For this reason, if we are trying to get Chia only, we are at the limit of profitability. The terabytes dedicated to farms to collect Chia have almost tripled in a few weeks.

Space allocated to Chia network measured in PiB
Space allocated to the Chia network measured in PiB (Peta Binary Bytes)


That means that if more and more people come in, the probability that one of your plots is selected (you win the ‘lottery’) decreases. 

The small family farms are at a clear disadvantage with the large estates, and that is where the ‘pools‘ come in, which we could define as agricultural cooperatives. Each farmer joins with his parcels a bigger group, and when the whole gets a reward, they share it.

The reward you get if selected varies according to the cryptocurrency’s price. And, more importantly, the number of farmers who join and the size of the fields or plots they make available to the system.


Broken Hard Drives generate garbage and pollute

Although the entry of more farmers may lead to a rise in the prices of hard drives in the market, the ‘Chia Network’ system also presents another problem that questions its presumed character as a ‘green’ cryptocurrency. 

As we have already mentioned, the most laborious part of this system is creating the plots. To save time, farmers use the fastest drives available, which are finite. Therefore, they have a relatively short life. Hard disk lifetime is more than enough for day-to-day use but not enough to constantly perform the multiple data writes and overwrites required by plot preparation. 

Unlike Bitcoin, you do not have Bitcoin’s energy consumption, but in return, you are destroying the hard drives you use in plot preparation to the point that you have to dispose of the hardware quickly. So it is greener from an energy point of view, but you have to consider the hardware you will destroy and throw away. And how, if possible, someone can recycle the drives. 

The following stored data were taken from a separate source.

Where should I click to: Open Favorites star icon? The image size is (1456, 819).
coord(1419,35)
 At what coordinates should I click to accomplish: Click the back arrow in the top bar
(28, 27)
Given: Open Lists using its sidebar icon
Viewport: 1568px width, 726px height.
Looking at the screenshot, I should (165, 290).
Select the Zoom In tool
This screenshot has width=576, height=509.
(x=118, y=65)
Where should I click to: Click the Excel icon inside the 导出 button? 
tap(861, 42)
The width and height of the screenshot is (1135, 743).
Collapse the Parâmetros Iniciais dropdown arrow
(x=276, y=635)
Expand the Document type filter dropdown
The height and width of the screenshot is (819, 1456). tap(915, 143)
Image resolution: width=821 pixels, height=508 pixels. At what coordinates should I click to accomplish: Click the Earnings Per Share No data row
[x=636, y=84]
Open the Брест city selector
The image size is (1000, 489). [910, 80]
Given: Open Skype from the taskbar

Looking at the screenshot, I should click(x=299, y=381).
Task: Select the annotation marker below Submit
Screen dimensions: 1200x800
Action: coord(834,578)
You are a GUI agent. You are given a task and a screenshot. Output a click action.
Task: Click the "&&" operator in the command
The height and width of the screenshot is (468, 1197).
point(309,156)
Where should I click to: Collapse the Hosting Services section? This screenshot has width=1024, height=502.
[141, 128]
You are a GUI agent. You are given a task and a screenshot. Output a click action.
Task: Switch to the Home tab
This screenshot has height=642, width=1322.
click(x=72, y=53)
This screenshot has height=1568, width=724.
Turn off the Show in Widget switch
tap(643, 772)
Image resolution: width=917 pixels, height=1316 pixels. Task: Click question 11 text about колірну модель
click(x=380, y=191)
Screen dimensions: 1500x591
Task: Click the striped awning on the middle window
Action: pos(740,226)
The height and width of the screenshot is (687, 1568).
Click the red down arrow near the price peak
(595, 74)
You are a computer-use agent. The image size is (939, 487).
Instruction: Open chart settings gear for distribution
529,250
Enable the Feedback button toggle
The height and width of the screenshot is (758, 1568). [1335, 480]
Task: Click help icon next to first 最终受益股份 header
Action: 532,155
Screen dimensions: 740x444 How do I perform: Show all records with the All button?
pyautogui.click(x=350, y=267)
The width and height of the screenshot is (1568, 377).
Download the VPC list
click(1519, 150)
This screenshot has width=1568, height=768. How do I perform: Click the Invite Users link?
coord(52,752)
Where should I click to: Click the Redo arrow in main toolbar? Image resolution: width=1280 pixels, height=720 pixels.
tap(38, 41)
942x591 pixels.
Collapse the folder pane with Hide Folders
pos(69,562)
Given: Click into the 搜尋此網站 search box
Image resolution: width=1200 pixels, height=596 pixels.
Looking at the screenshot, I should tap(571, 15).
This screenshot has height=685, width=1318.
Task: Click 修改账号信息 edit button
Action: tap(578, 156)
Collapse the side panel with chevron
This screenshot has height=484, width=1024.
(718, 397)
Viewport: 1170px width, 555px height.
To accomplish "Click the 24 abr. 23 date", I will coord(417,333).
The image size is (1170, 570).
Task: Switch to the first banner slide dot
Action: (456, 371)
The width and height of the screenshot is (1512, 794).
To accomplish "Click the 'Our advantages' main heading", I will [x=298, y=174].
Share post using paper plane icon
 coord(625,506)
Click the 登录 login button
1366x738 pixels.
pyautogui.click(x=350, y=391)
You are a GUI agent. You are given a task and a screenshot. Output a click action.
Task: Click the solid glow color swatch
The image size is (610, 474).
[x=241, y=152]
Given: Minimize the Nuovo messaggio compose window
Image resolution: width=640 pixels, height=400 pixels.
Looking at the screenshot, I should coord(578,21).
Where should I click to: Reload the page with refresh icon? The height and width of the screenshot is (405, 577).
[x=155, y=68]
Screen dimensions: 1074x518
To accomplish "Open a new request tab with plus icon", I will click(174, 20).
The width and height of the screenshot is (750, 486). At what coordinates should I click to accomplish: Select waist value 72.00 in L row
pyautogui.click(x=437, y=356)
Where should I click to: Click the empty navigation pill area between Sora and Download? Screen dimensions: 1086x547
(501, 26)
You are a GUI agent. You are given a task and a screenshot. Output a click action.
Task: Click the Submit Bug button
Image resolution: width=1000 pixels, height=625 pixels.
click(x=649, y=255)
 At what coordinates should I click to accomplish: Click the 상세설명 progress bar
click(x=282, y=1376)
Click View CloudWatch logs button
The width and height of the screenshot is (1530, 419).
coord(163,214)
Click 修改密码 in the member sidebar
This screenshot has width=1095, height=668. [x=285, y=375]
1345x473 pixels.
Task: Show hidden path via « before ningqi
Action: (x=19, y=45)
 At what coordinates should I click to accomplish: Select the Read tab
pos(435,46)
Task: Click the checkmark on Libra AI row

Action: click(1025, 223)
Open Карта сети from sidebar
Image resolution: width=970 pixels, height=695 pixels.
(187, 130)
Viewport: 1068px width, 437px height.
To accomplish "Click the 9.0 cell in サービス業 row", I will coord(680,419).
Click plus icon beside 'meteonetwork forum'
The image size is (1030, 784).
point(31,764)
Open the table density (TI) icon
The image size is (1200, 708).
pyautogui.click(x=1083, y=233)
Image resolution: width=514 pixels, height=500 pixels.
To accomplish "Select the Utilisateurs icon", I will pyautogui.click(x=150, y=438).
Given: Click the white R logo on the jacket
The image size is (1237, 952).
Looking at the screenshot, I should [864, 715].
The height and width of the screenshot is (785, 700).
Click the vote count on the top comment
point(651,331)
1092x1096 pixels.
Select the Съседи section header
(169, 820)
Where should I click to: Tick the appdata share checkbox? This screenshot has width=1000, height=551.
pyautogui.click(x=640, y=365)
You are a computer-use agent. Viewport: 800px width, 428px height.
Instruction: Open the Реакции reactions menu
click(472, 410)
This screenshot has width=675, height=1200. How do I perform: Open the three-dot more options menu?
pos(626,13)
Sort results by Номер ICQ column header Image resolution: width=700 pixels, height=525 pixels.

Greater demand for storage devices would cause an increase in production, and the manufacture of hard drives also requires natural resources and is highly polluting.



The philosophy of Chia is to create a global network where people use the free space on their hard drives to generate a new kind of ‘blockchain’ that is more environmentally friendly. But people will spend money on specific hardware, which they will destroy for an economic return. Some say that their strategy to make it public is Chia selling itself as a green cryptocurrency.